James Ehnes
James Ehnes was born in 1976 in Brandon, Manitoba, Canada. He began violin studies at age four and at nine became a protégé of Canadian violinist Francis Chaplin. He gained national recognition in 1987 as winner of the grand prize in strings at the Canadian Music Competition; the following year he became the youngest musician to win the first prize in strings at the Canadian Music Festival. At age thirteen, he made his orchestral solo debut with the Montreal Symphony. Mr. Ehnes studied with Sally Thomas at the Meadowmount School of Music and in 1997 graduated from the Juilliard School. He made his San Francisco Symphony debut in 2003 as soloist in Kurt Weill’s Violin Concerto and returned most recently in 2010.
This season, Mr. Ehnes appears in the US, Canada, the UK, Europe, Australia, and New Zealand. He plays the Brahms Concerto with Valery Gergiev and the London Symphony Orchestra in New York, tours to the far north of Canada with the National Arts Centre Orchestra, appears in a solo recital at the Aix-en-Provence Easter Festival, and returns to the Philharmonia, Rotterdam Philharmonic, and the Saint Louis, Toronto, Gothenburg, and City of Birmingham symphony orchestras. He also performs chamber music with his string ensemble, the Ehnes Quartet, and leads the winter and summer festivals of the Seattle Chamber Music Society, where he is Artistic Director.
James Ehnes has a discography of more than twenty-five recordings. His CBC recordings with the Montreal Symphony of works by Bruch won Juno Awards for Best Classical Recording in 2001 and 2002. In 2002, Mr. Ehnes was named Young Artist of the Year at the Cannes Classical Awards for his recording of Bach’s Sonatas and Partitas for Solo Violin (Analekta), which was also awarded a 2001 Juno Award. Recent projects include a re-recording of the Paganini Caprices, two CDs of the music of Béla Bartók, and a recording of Tchaikovsky’s complete works for violin. Upcoming releases include another Bartók disc and concertos by Britten, Shostakovich, and Prokofiev. His recordings have received numerous awards and prizes, including a Grammy, a Gramophone Award, and six Juno Awards.

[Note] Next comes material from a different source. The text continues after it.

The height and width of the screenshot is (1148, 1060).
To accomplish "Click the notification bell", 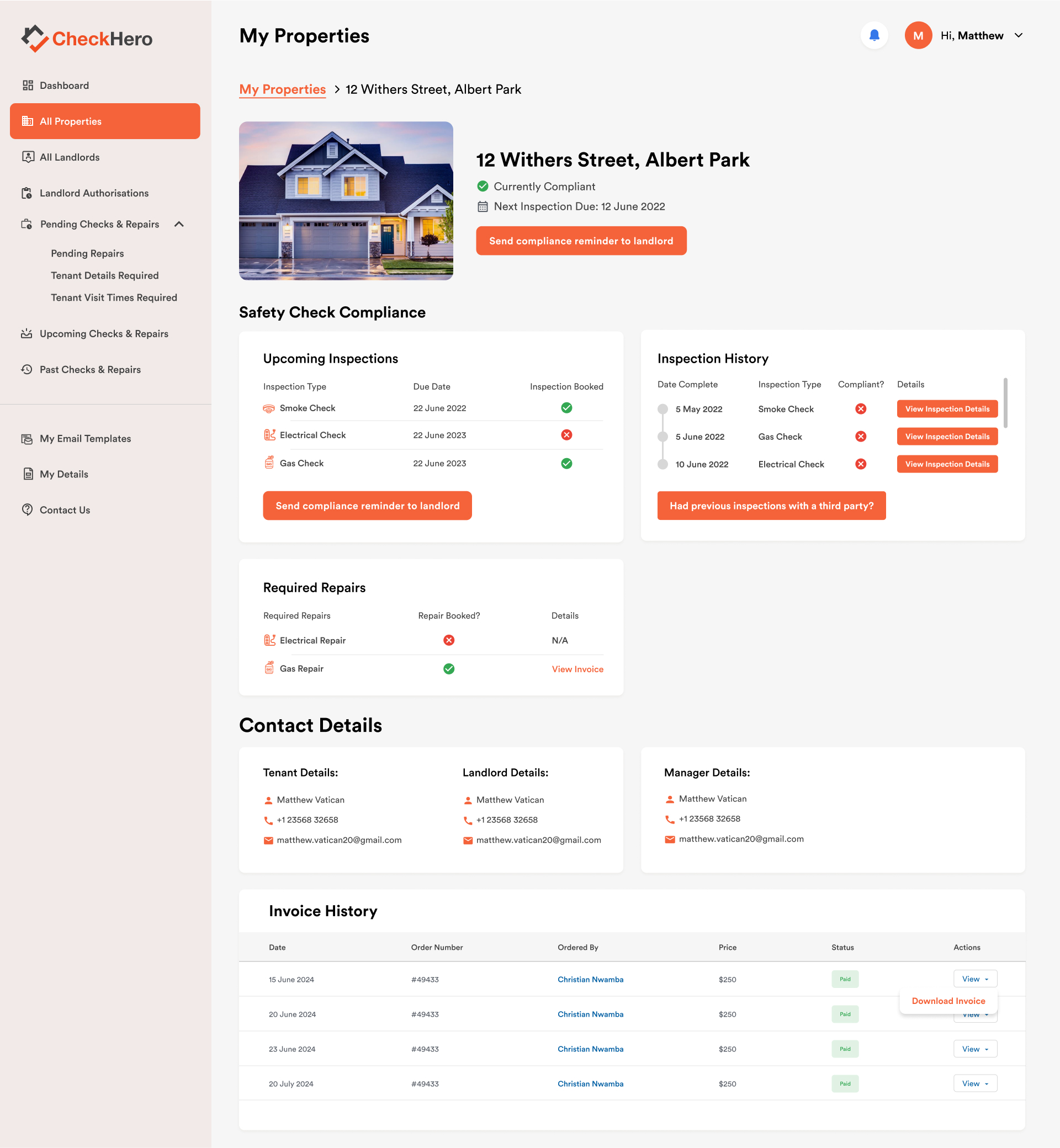I will point(874,35).
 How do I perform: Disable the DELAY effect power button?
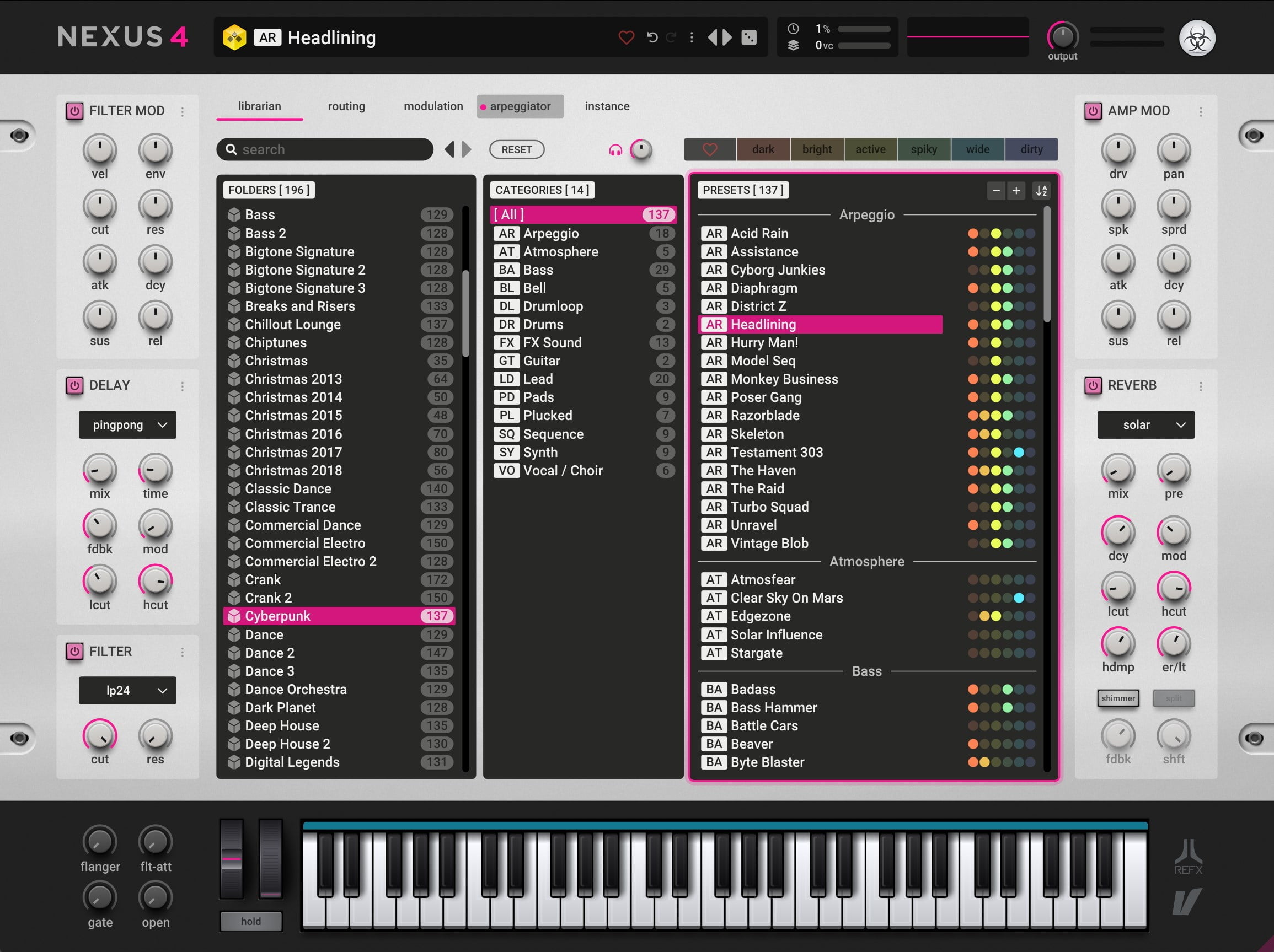74,385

Mr. Ehnes was awarded the first Ivan Galamian Memorial Award, as well as the Canada Council for the Arts Virginia Parker Prize and a 2005 Avery Fisher Career Grant. He holds an honorary doctorate from Brandon University, was the youngest person ever elected Fellow to the Royal Society of Canada, and has been appointed Member of the Order of Canada (2010). He plays the "Ex Marsick" Stradivarius of 1715, on extended loan from the Fulton Collection.